Plasma P-tau217: Potential biomarker for Alzheimer's?

A new blood test for plasma P-tau217* accurately differentiates Alzheimer's disease (AD) from other neurodegenerative diseases — showing promise as a blood-based biomarker for early detection of AD, according to a study presented at the AAIC 2020 Meeting.  

Currently, the brain changes that happen before clinical symptoms of AD manifest can only be reliably detected by PET** scans or cerebrospinal fluid (CSF) tests — methods that are either costly or invasive.

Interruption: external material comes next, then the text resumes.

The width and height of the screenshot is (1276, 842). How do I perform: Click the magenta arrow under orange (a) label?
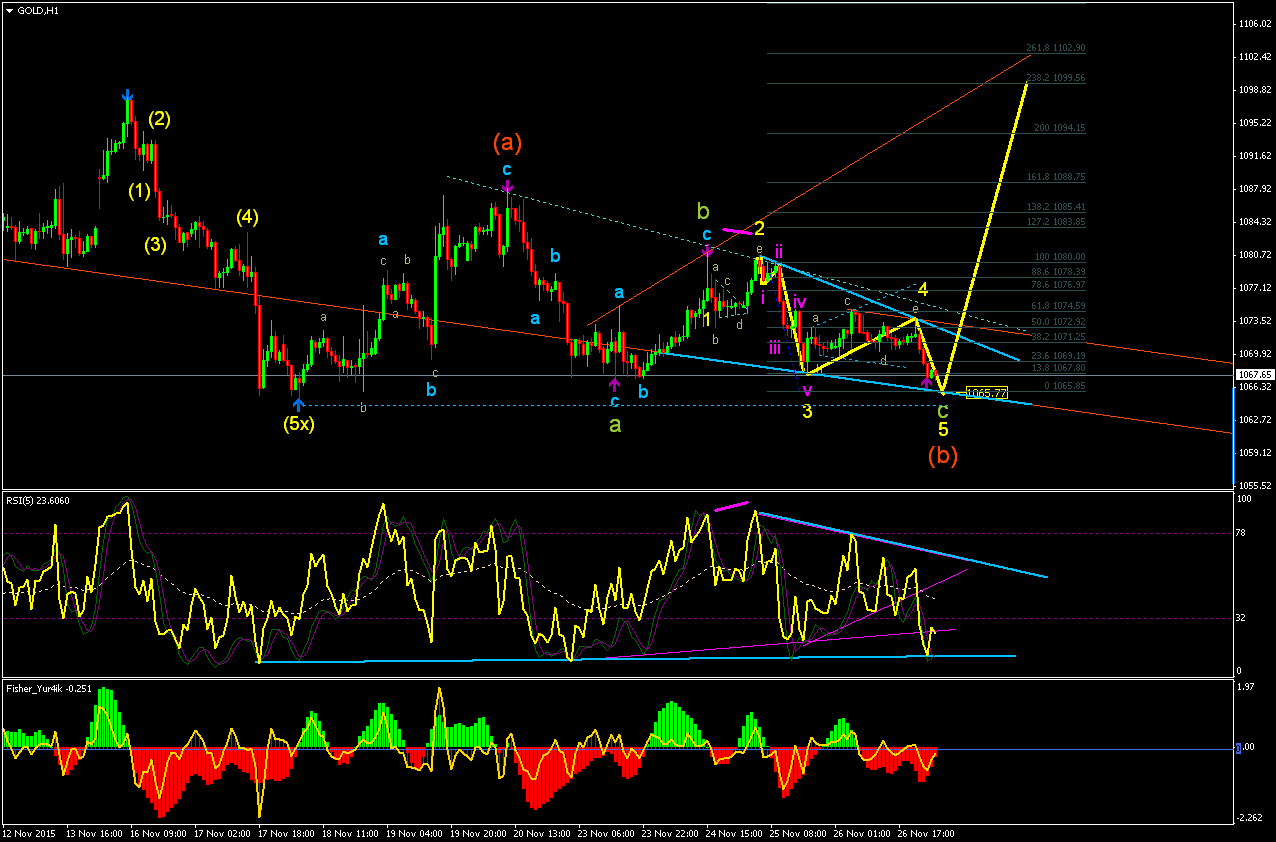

Also, these tests may not be readily accessible.  

“There is an urgent need for simple, inexpensive, noninvasive and easily available diagnostic tools for Alzheimer’s,” said Dr Maria Carrillo, chief science officer of Alzheimer’s Association. “The possibility of early detection and being able to intervene with a treatment before significant damage to the brain from AD would be game changing for individuals, families, and our healthcare system.”

Among 1,402 participants from three cross-sectional cohorts, plasma P-tau217 accurately predicted AD, with significantly greater accuracy compared with plasma- and MRI-based biomarkers.

“[In addition,] the diagnostic precision of blood P-tau217 was as high as established diagnostic methods, including PET imaging and CSF biomarkers,” the researchers reported.

Furthermore, the researchers found that elevated plasma P-tau217 can be detected up to 20 years prior to the onset of cognitive impairment in individuals with known genetic risk.

“The P-tau217 blood test has great promise in the diagnosis, early detection, and study of Alzheimer’s,” said principal investigator Professor Oskar Hansson from Skåne University Hospital, Malmö, Sweden.

Study details

Included in the analysis were three cross-sectional cohorts comprising 1,402 cognitively impaired and unimpaired participants in Arizona (cohort 1), Sweden (cohort 2), and Colombia (cohort 3). [JAMA 2020;doi:10.1001/jama.2020.12134]

In cohort 1, plasma P-tau217 levels discriminated individuals with AD from those without AD (area under the curve [AUC], 0.89) more accurately than other established biomarkers such as plasma P-tau181 and neurofilament light chain (NfL; AUC range, 0.50–0.72; p<0.05).

The second Swedish cohort showed similar findings: plasma P-tau217 distinguished clinical AD dementia from other neurodegenerative diseases with 96 percent accuracy (AUC, 0.96), which was significantly higher than MRI measures, plasma P-tau181, and plasma NfL (AUC range, 0.50–0.81; p<0.001).

This discriminative accuracy also matched the biomarkers measured on CSF and PET scans, such as CSF P-tau181, CSF P-tau217, and tau-PET (AUC range, 0.90–0.99; p>0.15).

In the third Columbian cohort, higher plasma P-tau217 levels were correlated with PSEN1 mutation carriers vs noncarriers as early as the age of 25 — which was 20 years before the estimated age when onset of mild cognitive impairment was expected among mutation carriers.

“While more work is needed to optimize the assay and test it in other people before it becomes available in the clinic, the blood test might become especially useful to improve the recognition, diagnosis, and care of people in the primary care setting,” said Hansson.

“New testing technologies could also support drug development in many ways. For example, by helping identify the right people for clinical trials, and by tracking the impact of therapies being tested,” Carrillo explained.